Supplied entries:
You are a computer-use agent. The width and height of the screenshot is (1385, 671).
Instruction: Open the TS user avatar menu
---
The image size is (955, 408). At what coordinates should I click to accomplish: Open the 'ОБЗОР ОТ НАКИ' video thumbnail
==
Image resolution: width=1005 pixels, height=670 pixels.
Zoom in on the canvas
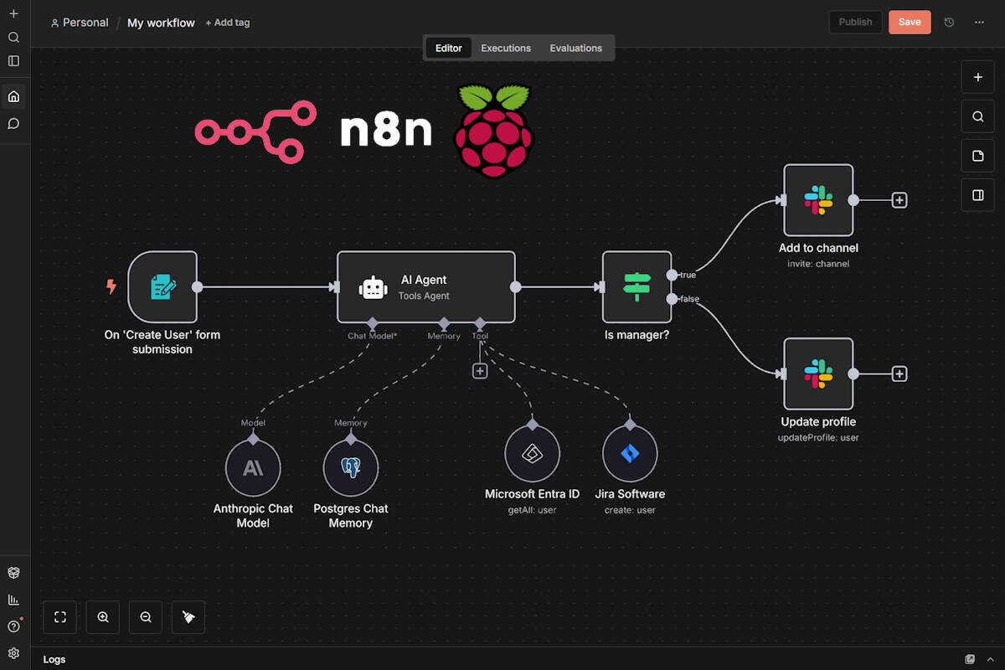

Work to be completed: Beginning at the line above that contains "You are a computer-use", return each line exactly through the line that contains "Instruction: Open the TS user avatar menu", and no others.

Answer to this problem:
You are a computer-use agent. The width and height of the screenshot is (1385, 671).
Instruction: Open the TS user avatar menu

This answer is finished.